To run a benchmark against your local vLLM server with default settings:

guidellm run \
  --backend kind=openai_http,target=http://localhost:8000 \
  --data kind=synthetic_text,prompt_tokens=256,output_tokens=128 \
  --constraint kind=max_duration,seconds=60

This command:

  • Connects to your vLLM server running at http://localhost:8000
  • Uses synthetic data with 256 prompt tokens and 128 output tokens per request
  • Automatically determines the available model on the server
  • Runs a sweep profile (default) to find optimal performance points
  • Stops each strategy after 60 seconds

During the benchmark, you'll see a progress display similar to this:

Benchmark Progress

Learn more about dataset options in the Datasets documentation and backend configuration in the Backends documentation.

Understanding Benchmark Options

GuideLLM offers a wide range of configuration options to customize your benchmarks. Here are the most important parameters you should know:

Key Parameters

Parameter Description Example
--backend Backend type and connection settings --backend kind=openai_http,target=http://localhost:8000,model=Meta-Llama-3.1-8B-Instruct
--data Data type and configuration --data kind=synthetic_text,prompt_tokens=256,output_tokens=128
--profile Benchmark profile type and parameters --profile kind=sweep,sweep_size=10
--constraint Execution limits (repeatable) --constraint kind=max_requests,count=1000
--seed Random seed for reproducibility --seed kind=static,value=42
--data-loader Sample count and loader settings --data-loader kind=pytorch,samples=1000
--output Output format and path (repeatable) --output kind=json,path=results/benchmark.json
--tokenizer Tokenizer for token counting --tokenizer kind=huggingface_auto,model=gpt2

Random seed (--seed)

The random seed is used for any operation in GuideLLM that involves randomness, such as synthetic data generation or Poisson strategy scheduling. By default it is a fixed value, so rerunning GuideLLM with the same arguments should produce the same results:

--seed kind=static,value=42

Constraints (--constraint)

Constraints control when each strategy in a profile stops. Add one or more --constraint options. Constraints apply individually to each strategy in a profile. Profiles with multiple strategies include sweep and any profile whose primary parameter is a list (for example, {"streams":[10,20]} on concurrent).

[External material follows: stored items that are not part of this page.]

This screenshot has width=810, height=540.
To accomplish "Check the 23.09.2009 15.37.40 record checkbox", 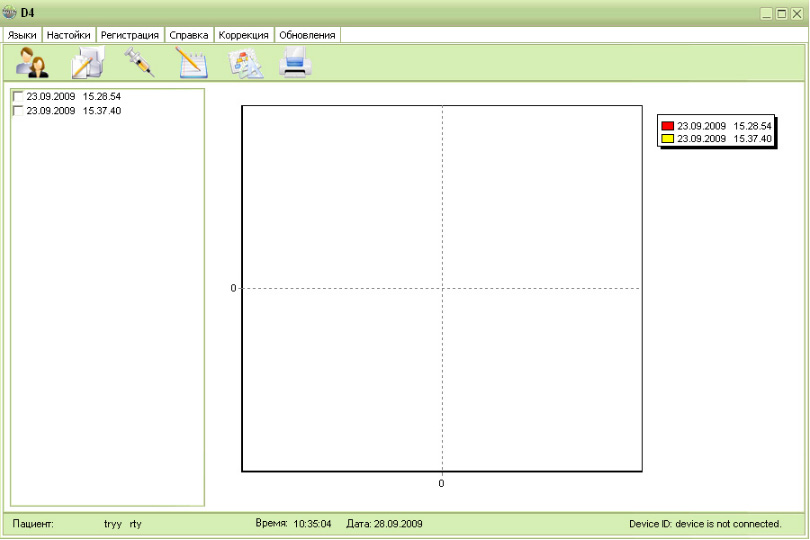I will [17, 111].
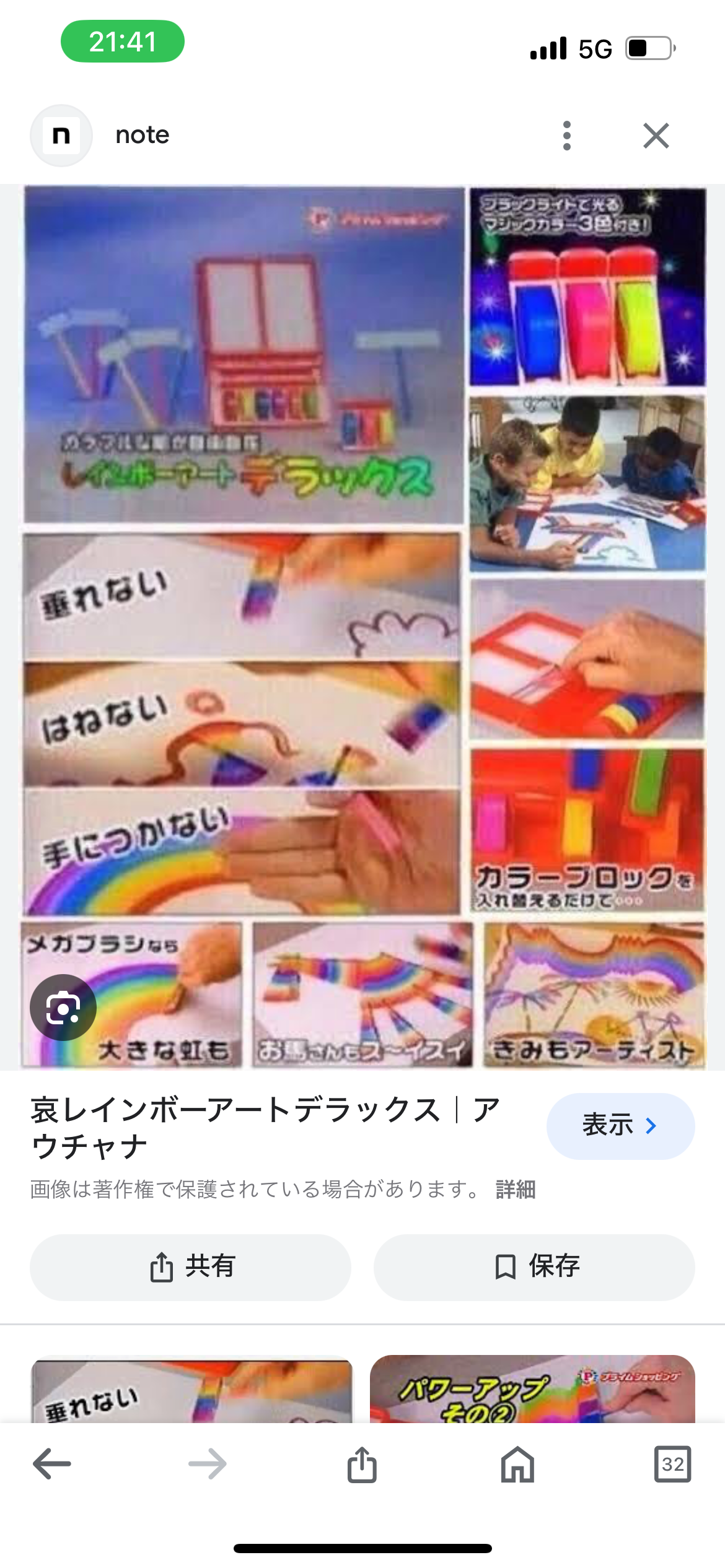Open the three-dot more options menu
The image size is (725, 1568).
(566, 135)
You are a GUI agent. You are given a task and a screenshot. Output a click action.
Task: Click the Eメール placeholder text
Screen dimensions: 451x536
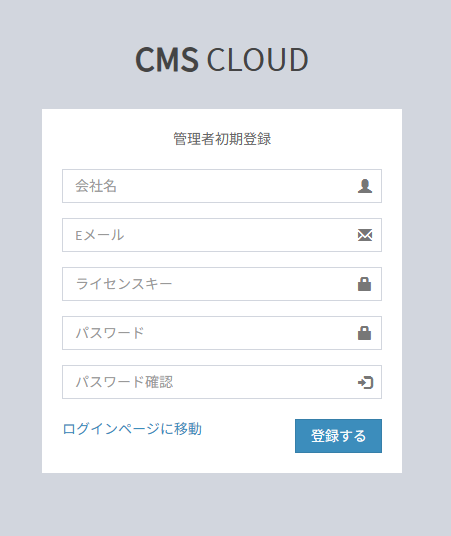pyautogui.click(x=100, y=235)
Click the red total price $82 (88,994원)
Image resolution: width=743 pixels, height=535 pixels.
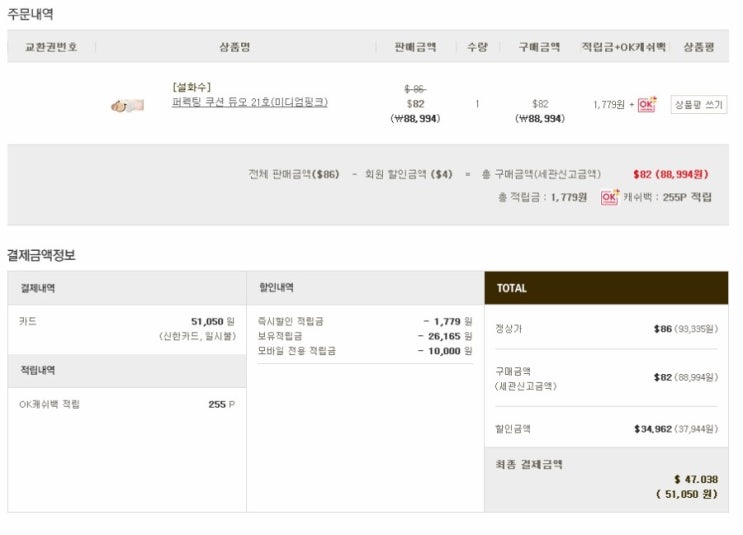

Constraint type Config parameter Example
max_duration max_duration (seconds) --constraint kind=max_duration,seconds=30
max_requests max_num --constraint kind=max_requests,count=1000
max_errors max_errors --constraint kind=max_errors,count=10
max_error_rate max_error_rate --constraint kind=max_error_rate,rate=0.05
max_global_error_rate max_global_error_rate --constraint kind=max_global_error_rate,rate=0.05
over_saturation detection parameters --constraint kind=over_saturation,min_seconds=30,mode=enforce

For example, --constraint kind=max_requests,count=1000 with --profile kind=sweep runs up to 1000 requests for each strategy in the sweep (synchronous, throughput, and each interpolated rate). --constraint kind=max_duration,seconds=30 with --profile '{"kind":"concurrent","streams":[10,20]}' runs 10 concurrent streams for 30 seconds, then 20 concurrent streams for 30 seconds.

See Over-Saturation Stopping for over-saturation constraint details.

Benchmark Profiles (--profile)

GuideLLM supports several benchmark profiles, which are described in detail below. Profile-specific parameters go in the same configuration string after kind=<type>.

Synchronous Profile

Runs requests one at a time (sequential).

guidellm run --profile kind=synchronous
Profile parameter Description Example
No rate parameter

Throughput Profile

Attempts to discover the server's maximum throughput by continually making requests in parallel.

guidellm run --profile kind=throughput,max_concurrency=10
Profile parameter Description Example
max_concurrency Number of concurrent request streams --profile kind=throughput,max_concurrency=10
rampup_duration Seconds to ramp up to maximum throughput --profile kind=throughput,max_concurrency=10,rampup_duration=10

Concurrent Profile

Runs a fixed number of parallel request streams.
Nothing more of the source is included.